Microbiological analysis of drinking water is important to detect and control waterborne pathogenic diseases, such as typhoid fever, viral and bacterial gastroenteritis, and hepatitis A. Microbiological analysis of total and fecal coliforms was conducted to determine the bacteriological quality of the tested water samples. In addition, fecal coliform bacteria may occur in ambient water as a result of domestic sewage overflow or nonpoint sources of human and animal waste. A membrane filter method, which is a standard method for the enumeration of total and fecal coliforms in water and wastewater samples, was implemented. In this analysis, a 100-mL water sample was collected in a sterilized container containing sodium thiosulfate tablets to eliminate the effect of residual chlorine. Then, the sample was filtered through sterilized filters and incubated at 35 ± 0.5°C for total coliform analysis and at 44.5 ± 0.2°C for fecal coliform analysis.13,17 After 1 day of incubation, colonies with a greenish-gold metallic sheen for total and blue for fecal coliforms were counted under a microscope with ×10 to ×15 magnification.

Drinking water guidelines

Guideline values for drinking water have been derived for many chemical constituents. The guideline or standard values represent the constituent concentrations that do not have any impact on human health over a lifetime of consumption. World Health Organization18 guidelines were used to judge the quality of drinking water in Baghdad city due to its wide acceptance among various countries.

Results and Discussion

The quality of potable water varies depending on many factors, such as the water source, treatment process, water storage method, and distribution network.10 Table 1 shows the mean values of the analyzed physiochemical parameters and trace metals in tap water from Baghdad city. The water pH is one of the most important water quality indices. The obtained pH values ranged from 7.5 to 8.6, indicating that the tap water in Baghdad city is alkaline (pH >7). Furthermore, there are no remarkable variations in sampling sites, and thus, it can be concluded that the water treatment and purification methods had only a small effect on the hydronium ion concentration.

Table 1.

Mean values of the physiochemical parameters of tap water from different districts in Baghdad city and the WHO limits.

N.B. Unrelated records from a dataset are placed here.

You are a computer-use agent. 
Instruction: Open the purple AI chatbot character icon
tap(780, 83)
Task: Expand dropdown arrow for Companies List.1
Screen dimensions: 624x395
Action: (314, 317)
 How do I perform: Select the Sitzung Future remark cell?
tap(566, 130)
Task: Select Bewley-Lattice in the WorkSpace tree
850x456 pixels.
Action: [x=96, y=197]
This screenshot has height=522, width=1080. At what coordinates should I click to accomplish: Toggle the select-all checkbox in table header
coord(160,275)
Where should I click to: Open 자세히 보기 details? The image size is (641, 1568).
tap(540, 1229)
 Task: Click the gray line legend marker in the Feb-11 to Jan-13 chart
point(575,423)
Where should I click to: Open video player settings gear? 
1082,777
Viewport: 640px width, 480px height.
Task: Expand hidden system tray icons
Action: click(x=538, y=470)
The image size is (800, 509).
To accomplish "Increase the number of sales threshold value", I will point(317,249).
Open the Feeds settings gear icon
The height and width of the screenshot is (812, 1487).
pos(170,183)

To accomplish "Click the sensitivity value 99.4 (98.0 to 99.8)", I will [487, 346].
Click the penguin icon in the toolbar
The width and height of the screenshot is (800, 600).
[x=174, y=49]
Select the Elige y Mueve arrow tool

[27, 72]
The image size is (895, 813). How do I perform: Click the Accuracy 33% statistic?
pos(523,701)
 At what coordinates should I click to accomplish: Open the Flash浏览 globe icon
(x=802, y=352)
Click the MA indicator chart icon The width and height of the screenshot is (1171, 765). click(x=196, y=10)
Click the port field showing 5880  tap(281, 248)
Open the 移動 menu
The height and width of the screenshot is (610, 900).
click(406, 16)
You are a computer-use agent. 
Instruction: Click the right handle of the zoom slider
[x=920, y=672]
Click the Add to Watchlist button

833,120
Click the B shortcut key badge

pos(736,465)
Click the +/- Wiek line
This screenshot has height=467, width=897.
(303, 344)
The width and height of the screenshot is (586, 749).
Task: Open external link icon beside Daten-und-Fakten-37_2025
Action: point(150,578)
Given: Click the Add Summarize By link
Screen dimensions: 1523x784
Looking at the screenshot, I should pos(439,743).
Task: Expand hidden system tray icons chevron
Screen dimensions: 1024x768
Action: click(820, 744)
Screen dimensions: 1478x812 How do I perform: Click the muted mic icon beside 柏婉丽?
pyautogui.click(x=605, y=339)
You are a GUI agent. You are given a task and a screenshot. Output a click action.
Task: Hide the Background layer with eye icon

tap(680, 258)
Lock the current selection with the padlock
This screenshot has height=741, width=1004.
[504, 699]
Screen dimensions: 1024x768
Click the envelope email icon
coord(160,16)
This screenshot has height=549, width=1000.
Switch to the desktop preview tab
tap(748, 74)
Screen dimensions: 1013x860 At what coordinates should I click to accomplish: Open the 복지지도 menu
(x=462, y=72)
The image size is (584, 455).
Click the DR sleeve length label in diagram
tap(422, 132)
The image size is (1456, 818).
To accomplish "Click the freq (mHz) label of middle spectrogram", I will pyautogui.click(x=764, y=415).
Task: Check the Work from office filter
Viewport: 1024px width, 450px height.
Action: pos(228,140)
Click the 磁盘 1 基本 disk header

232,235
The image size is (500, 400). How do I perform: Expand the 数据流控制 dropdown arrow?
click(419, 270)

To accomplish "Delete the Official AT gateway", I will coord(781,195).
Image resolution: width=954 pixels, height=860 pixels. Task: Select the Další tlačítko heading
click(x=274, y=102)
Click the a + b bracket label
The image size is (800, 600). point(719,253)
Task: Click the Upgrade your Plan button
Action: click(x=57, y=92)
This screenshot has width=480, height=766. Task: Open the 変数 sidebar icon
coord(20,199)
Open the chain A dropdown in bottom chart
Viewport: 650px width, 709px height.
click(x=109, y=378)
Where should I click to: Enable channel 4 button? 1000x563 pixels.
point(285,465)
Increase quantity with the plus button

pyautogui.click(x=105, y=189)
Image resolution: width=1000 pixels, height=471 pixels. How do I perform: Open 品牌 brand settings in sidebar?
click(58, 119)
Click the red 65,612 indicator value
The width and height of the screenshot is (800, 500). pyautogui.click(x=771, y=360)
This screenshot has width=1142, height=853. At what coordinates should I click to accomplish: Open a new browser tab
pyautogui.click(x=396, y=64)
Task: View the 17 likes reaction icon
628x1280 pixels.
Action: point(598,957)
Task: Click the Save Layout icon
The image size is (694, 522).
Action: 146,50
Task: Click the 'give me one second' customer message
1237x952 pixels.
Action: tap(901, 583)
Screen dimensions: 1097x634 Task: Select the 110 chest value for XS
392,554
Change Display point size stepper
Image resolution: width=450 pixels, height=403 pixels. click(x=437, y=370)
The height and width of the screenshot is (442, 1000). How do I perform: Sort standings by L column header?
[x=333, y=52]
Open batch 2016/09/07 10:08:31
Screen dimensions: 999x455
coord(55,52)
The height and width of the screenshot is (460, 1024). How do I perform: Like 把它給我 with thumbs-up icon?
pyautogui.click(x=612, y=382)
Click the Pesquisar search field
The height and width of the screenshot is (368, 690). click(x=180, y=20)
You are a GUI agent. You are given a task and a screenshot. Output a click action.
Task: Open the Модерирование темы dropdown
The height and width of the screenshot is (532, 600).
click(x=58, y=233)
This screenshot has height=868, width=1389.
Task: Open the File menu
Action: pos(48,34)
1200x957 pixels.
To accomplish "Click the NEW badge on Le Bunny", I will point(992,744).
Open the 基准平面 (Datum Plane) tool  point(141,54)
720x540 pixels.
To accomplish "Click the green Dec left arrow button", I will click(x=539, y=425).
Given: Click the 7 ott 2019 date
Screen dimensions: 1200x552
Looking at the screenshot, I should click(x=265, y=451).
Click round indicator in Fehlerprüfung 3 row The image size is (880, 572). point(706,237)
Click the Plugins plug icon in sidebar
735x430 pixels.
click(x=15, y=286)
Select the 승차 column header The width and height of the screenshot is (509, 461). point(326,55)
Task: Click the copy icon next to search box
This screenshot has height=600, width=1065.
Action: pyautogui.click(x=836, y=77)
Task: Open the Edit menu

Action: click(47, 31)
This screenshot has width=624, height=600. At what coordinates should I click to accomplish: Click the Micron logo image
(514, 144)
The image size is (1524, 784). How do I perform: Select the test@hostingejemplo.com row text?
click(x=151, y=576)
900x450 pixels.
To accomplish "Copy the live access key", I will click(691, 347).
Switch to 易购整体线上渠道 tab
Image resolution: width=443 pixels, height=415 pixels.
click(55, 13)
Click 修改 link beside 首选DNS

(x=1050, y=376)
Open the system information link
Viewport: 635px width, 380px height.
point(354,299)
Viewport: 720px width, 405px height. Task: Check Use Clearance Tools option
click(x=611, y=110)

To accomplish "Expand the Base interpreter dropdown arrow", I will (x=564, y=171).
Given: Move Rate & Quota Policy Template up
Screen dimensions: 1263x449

Moreover, the electrical conductivity (EC) and TDS concentration of tap water from the different sites did not show significant variation and ranged from 689 to 864 µS/cm and 567 to 683 mg/L, respectively. The TDS concentration considerably varied among various geological regions due to mineral solubility differences and local conditions, such as water resources and treatment process. Although the TDS concentrations in Baghdad city are within acceptable levels, that is, less than 1000 ppm, the tap water in districts 1 and 4 exceeded the palatable water level, that is, 600 ppm.16 However, the differences in the EC and TDS level among the different sectors in Baghdad city may be attributed to variations in the tap water source and treatment techniques.

Water turbidity and hardness

Although the source of drinking water in Baghdad is surface water and is thus characterized by a relatively high suspended solid concentration, the implemented water treatment processes successfully eliminate these solids. The water turbidity is less than 1 NTU, which indicates the efficient removal of suspended solids. The water hardness is indicated by precipitation of soap scum and scale deposition when heating water, resulting in economic losses. The hardness of water from Baghdad city is approximately 90 ppm CaCO3. However, according to WHO (2011), a water hardness less than 100 ppm should be monitored to reduce the risk of network corrosion due to low buffering capacity.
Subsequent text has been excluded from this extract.